*Stated task A*. Repeat word for word the part of the book review that opens with the words containing "Life plus 99" and closes with "by really anybody.".

Life plus 99 Years
This is a fascinating read. If you've picked up this book because you're infinitely curious about what life was like for "Leopold and Loeb" after the hoopla of the sentencing trial was over, by virtue of Leopold walking you through many day-to-day phases of his incarceration, you'll definitely get lots of details about cell-block life, prison restrictions, visits Leopold received, what their prison jobs and activities were, and how they spent their days. What you don't get nearly as much of as you may want is how this life affected either of them. It's strange because, on the one hand, Leopold regularly states that he committed a terrible crime and that his life was wasted. He explains multiple times that he, by the 10-year mark, daily lived with deep and heavy remorse. He says out loud that his life is not one to be envied by really anybody.

*Excerpted data*.

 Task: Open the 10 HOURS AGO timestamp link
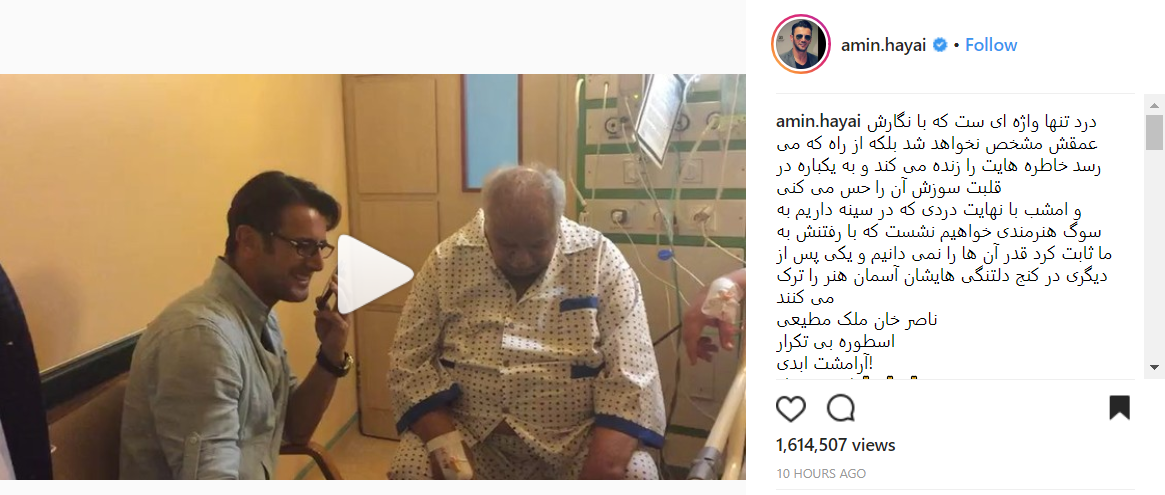820,473
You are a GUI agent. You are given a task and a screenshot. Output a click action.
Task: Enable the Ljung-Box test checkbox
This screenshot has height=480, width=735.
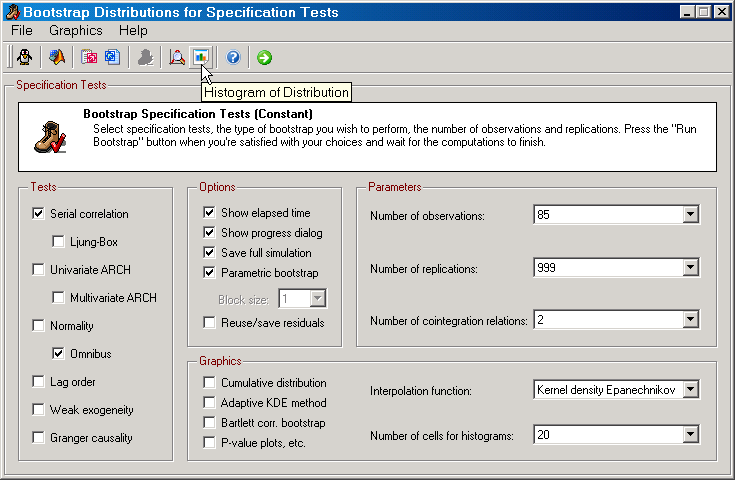pos(58,241)
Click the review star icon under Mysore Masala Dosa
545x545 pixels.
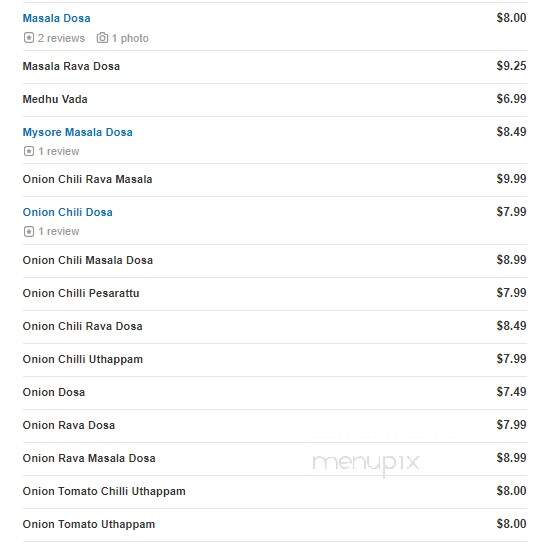(x=29, y=151)
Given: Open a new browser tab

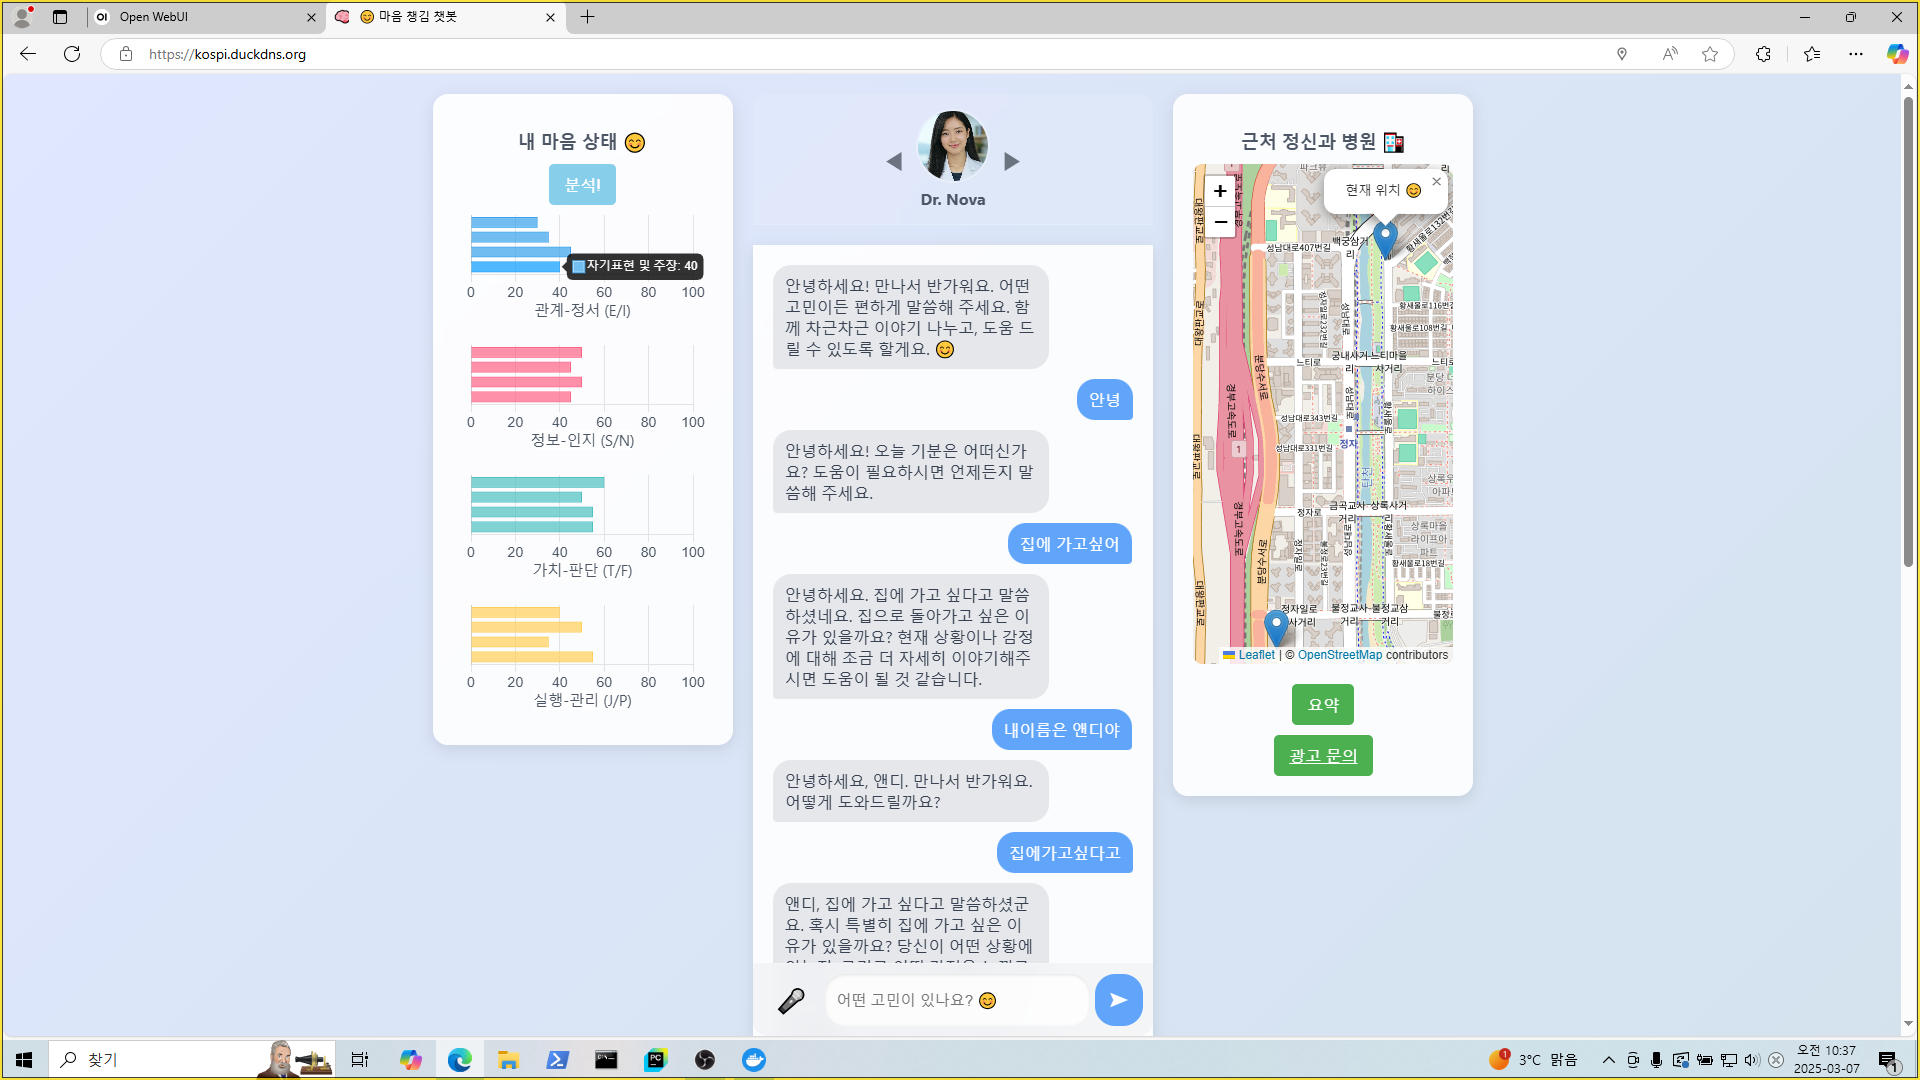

*Stated task B*. Render the rows above as a JSON list of strings, one string per line and blank lines omitted, covering only the part that opens with the line containing "Click the review" and runs through the end of the rows. Leave the pictures out of the list.

*Exercise response A*.
Life plus 99 Years
This is a fascinating read. If you've picked up this book because you're infinitely curious about what life was like for "Leopold and Loeb" after the hoopla of the sentencing trial was over, by virtue of Leopold walking you through many day-to-day phases of his incarceration, you'll definitely get lots of details about cell-block life, prison restrictions, visits Leopold received, what their prison jobs and activities were, and how they spent their days. What you don't get nearly as much of as you may want is how this life affected either of them. It's strange because, on the one hand, Leopold regularly states that he committed a terrible crime and that his life was wasted. He explains multiple times that he, by the 10-year mark, daily lived with deep and heavy remorse. He says out loud that his life is not one to be envied by really anybody.

*Exercise response B*.
[
  "Click the review star icon under Mysore Masala Dosa",
  "545x545 pixels.",
  "(x=29, y=151)",
  "Given: Open a new browser tab"
]